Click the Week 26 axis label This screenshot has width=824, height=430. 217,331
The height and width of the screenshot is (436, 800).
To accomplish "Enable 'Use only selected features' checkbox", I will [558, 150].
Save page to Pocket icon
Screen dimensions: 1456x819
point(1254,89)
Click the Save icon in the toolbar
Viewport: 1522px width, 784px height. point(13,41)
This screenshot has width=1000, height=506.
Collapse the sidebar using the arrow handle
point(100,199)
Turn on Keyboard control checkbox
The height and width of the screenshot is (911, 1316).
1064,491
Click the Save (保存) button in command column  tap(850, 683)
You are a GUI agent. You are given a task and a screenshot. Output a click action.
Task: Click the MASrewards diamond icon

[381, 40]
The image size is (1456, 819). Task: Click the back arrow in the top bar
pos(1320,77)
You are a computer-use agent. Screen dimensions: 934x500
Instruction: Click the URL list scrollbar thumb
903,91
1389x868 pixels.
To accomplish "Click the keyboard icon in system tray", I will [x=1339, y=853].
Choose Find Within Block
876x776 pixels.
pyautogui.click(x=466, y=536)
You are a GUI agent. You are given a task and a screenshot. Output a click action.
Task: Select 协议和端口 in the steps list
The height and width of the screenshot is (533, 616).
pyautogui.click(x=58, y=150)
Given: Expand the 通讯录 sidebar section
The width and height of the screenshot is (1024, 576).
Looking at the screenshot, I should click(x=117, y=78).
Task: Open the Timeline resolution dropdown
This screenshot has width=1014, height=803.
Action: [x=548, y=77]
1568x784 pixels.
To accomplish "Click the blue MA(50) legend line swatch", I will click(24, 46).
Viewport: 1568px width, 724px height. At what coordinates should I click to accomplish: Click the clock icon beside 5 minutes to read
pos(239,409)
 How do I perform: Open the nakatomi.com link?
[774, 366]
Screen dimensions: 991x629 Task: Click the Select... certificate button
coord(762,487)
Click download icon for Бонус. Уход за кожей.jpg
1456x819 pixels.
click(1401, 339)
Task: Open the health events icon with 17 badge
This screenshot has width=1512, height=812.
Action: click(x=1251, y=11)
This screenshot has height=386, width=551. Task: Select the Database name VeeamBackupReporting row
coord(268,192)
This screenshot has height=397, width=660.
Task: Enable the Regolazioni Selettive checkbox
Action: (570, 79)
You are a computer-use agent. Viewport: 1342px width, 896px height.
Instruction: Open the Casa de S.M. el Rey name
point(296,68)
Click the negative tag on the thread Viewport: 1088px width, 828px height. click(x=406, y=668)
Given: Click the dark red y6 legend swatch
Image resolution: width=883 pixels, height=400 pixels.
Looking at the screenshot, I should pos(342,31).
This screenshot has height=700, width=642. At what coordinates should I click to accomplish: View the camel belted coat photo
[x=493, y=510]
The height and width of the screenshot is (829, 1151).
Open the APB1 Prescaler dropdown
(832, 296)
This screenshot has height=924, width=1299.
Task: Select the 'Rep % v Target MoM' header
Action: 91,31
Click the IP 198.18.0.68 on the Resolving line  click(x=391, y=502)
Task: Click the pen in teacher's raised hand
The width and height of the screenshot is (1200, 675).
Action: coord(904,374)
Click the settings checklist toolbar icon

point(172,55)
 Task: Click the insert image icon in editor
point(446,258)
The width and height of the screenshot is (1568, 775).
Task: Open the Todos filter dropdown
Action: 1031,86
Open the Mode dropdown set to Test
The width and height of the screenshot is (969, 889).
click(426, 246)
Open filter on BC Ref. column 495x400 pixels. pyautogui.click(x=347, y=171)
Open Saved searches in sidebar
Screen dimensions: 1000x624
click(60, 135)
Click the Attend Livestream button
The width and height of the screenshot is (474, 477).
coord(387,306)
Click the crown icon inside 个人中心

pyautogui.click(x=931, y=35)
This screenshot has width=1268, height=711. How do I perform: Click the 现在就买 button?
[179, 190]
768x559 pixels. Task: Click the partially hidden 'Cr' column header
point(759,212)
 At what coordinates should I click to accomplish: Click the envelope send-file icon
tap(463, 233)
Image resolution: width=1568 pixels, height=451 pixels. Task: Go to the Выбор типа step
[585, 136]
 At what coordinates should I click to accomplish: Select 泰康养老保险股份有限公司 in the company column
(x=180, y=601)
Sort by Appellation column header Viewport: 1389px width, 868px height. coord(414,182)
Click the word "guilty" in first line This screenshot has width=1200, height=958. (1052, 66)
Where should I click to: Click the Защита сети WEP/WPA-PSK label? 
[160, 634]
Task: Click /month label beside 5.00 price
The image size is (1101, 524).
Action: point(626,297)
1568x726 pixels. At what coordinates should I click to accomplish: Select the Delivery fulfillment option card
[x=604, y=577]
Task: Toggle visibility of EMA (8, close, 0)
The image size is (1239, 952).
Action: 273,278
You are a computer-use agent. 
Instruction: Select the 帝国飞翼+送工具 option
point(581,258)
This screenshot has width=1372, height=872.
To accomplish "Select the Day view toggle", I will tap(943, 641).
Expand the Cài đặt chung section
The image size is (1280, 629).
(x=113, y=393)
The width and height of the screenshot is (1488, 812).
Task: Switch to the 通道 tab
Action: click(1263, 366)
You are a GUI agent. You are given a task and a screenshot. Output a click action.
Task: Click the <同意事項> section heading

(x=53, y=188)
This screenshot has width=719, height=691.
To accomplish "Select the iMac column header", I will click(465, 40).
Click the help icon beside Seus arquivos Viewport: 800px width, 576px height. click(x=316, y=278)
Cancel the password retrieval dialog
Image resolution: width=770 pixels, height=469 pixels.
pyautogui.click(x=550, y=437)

==========

__Problema curto__. Transcreva sem nenhuma alteração as linhas da listagem acima, desde a linha que contém "Where should I" até o fim da listagem.

__A resposta__.
Where should I click to: Click the Защита сети WEP/WPA-PSK label? 
[160, 634]
Task: Click /month label beside 5.00 price
The image size is (1101, 524).
Action: point(626,297)
1568x726 pixels. At what coordinates should I click to accomplish: Select the Delivery fulfillment option card
[x=604, y=577]
Task: Toggle visibility of EMA (8, close, 0)
The image size is (1239, 952).
Action: 273,278
You are a computer-use agent. 
Instruction: Select the 帝国飞翼+送工具 option
point(581,258)
This screenshot has width=1372, height=872.
To accomplish "Select the Day view toggle", I will tap(943, 641).
Expand the Cài đặt chung section
The image size is (1280, 629).
(x=113, y=393)
The width and height of the screenshot is (1488, 812).
Task: Switch to the 通道 tab
Action: click(1263, 366)
You are a GUI agent. You are given a task and a screenshot. Output a click action.
Task: Click the <同意事項> section heading

(x=53, y=188)
This screenshot has width=719, height=691.
To accomplish "Select the iMac column header", I will click(465, 40).
Click the help icon beside Seus arquivos Viewport: 800px width, 576px height. click(x=316, y=278)
Cancel the password retrieval dialog
Image resolution: width=770 pixels, height=469 pixels.
pyautogui.click(x=550, y=437)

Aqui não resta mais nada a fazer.